At the beginning of the game, players are secretly dealt out several character cards. Each player has several. These are the characters that the player is rooting for. Then they are put into the middle, shuffled, and dealt on the table so everyone can see them. Each turn, players play action cards that affect several of the characters. An alliance card, for instance, can form an alliance between 3 characters. A join alliance card can add one character to an existing alliance. An insult card can make one character insult another. There can be challenges where winning characters get immunity or some bonus or losing characters can lose prestige. At a certain point there is a vote, with each character voting against the other character they like the least. The character with the most votes is removed.
If a player loses all of their characters they stop watching the show - i.e. they are eliminated.
The player rooting for whichever character is left at the end is the winner, or if all of the other player's have been eliminated, the player that is left is the winner.

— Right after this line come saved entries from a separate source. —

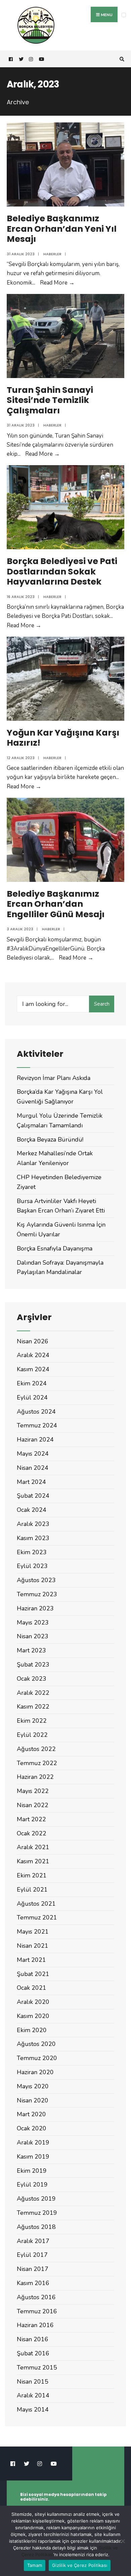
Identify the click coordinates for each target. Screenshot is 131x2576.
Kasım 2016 (33, 2283)
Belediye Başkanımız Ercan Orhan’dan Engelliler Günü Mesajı (55, 904)
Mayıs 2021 (33, 1932)
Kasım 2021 (33, 1861)
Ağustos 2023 (36, 1580)
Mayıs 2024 (33, 1454)
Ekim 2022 (32, 1721)
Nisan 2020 (32, 2100)
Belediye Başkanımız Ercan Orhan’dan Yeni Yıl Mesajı (62, 228)
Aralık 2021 (33, 1847)
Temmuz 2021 (37, 1917)
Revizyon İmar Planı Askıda (53, 1078)
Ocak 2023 (31, 1679)
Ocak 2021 (31, 1988)
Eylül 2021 (32, 1890)
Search (102, 1004)
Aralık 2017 (33, 2241)
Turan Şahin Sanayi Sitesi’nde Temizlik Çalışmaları (50, 400)
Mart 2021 (31, 1960)
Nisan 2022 (32, 1805)
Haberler (52, 254)
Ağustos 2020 (36, 2044)
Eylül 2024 (32, 1397)
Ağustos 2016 (36, 2297)
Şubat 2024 (33, 1496)
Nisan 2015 (32, 2382)
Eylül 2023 (32, 1566)
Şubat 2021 (33, 1974)
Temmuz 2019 (37, 2213)
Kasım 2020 (33, 2016)
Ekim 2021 (32, 1875)
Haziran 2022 (35, 1777)
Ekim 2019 (32, 2171)
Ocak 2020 (31, 2128)
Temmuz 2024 (37, 1425)
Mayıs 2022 (33, 1791)
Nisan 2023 (32, 1636)
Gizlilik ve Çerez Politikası (79, 2565)
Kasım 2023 (33, 1538)
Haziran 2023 (35, 1608)
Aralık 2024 (33, 1355)
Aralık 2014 (33, 2395)
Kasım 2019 (33, 2157)
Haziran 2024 (35, 1439)
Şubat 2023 (33, 1664)
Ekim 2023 (32, 1552)
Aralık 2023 (33, 1524)
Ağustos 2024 (36, 1412)
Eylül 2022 (32, 1735)
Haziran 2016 (35, 2325)
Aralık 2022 (33, 1693)
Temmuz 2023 (37, 1594)
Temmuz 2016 (37, 2311)
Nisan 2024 (32, 1468)
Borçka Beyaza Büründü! (50, 1139)
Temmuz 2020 (37, 2058)
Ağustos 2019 (36, 2199)
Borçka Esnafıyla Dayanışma (54, 1248)
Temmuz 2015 (37, 2367)
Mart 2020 (31, 2114)
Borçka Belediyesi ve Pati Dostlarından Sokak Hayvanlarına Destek (62, 571)
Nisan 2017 (32, 2269)
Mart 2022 (31, 1819)
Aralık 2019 (33, 2142)
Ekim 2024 (32, 1383)
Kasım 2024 (33, 1369)
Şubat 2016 (33, 2353)
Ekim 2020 (32, 2030)
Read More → (57, 283)
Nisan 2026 (32, 1341)
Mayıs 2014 (33, 2409)
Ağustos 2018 (36, 2227)
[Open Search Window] (121, 59)
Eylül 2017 (32, 2255)
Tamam (34, 2565)
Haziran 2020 (35, 2072)
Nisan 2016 (32, 2339)
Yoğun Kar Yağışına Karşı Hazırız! (63, 737)
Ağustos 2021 (36, 1904)
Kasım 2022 (33, 1707)
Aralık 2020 (33, 2002)
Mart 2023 (31, 1650)
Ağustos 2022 (36, 1749)
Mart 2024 (31, 1482)
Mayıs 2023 (33, 1622)
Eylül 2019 (32, 2184)
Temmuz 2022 (37, 1763)
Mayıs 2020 (33, 2086)
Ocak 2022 (31, 1833)
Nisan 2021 (32, 1946)
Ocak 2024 (31, 1510)
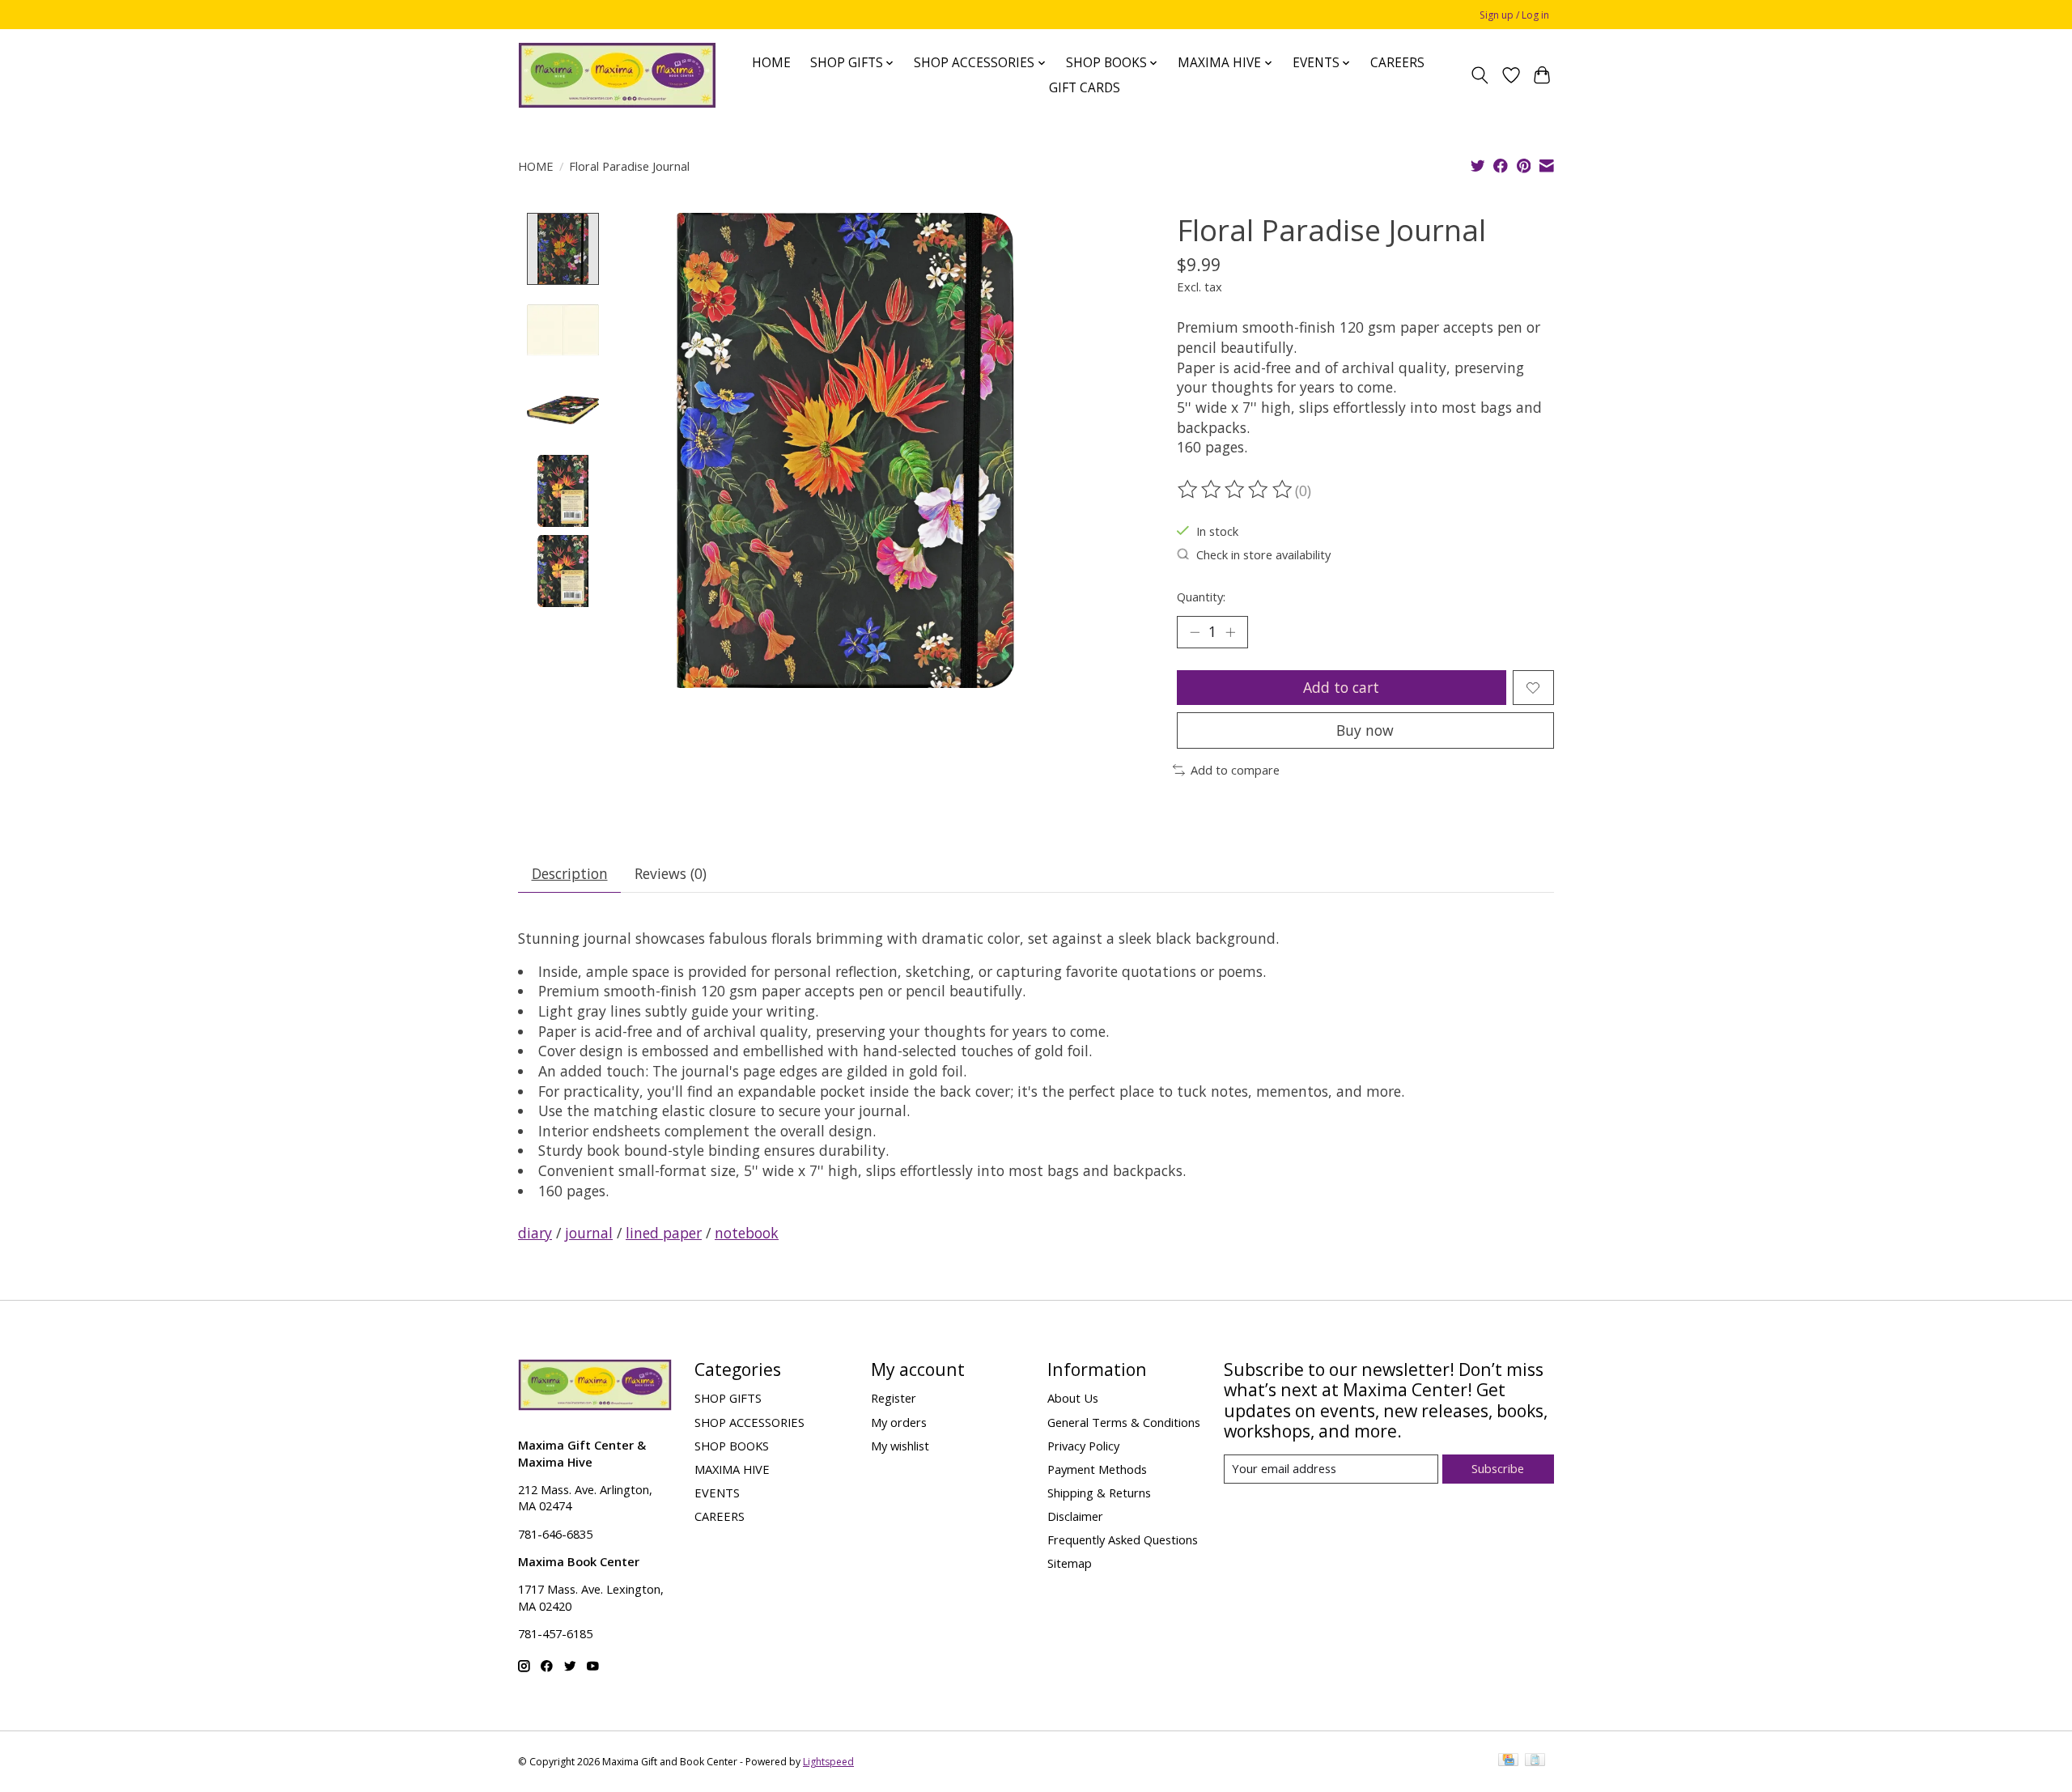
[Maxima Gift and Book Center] (617, 75)
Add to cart (1341, 687)
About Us (1072, 1398)
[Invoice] (1535, 1761)
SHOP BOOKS (731, 1445)
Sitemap (1069, 1563)
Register (893, 1398)
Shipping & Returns (1099, 1492)
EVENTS (717, 1492)
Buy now (1365, 730)
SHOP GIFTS (728, 1398)
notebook (747, 1232)
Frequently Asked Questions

Since no one knows who other people are controlling, there is some subterfuge going on. The game is about manipulating the state so that when there is a vote as many of your characters as possible are left in the game. The game also should generate an interesting story, as you see the characters team up and build some kind of case for why they like some people and don't like others.
Because there is player elimination, gameplay should be short: sub 60 minutes.
Anyone have good ideas for what the action cards (the meat of the game) would be? What kinds of actions would be interesting/thematic?
Conceptually, iI guess it is pretty similar to Guillotine, except for the attachment of players to characters.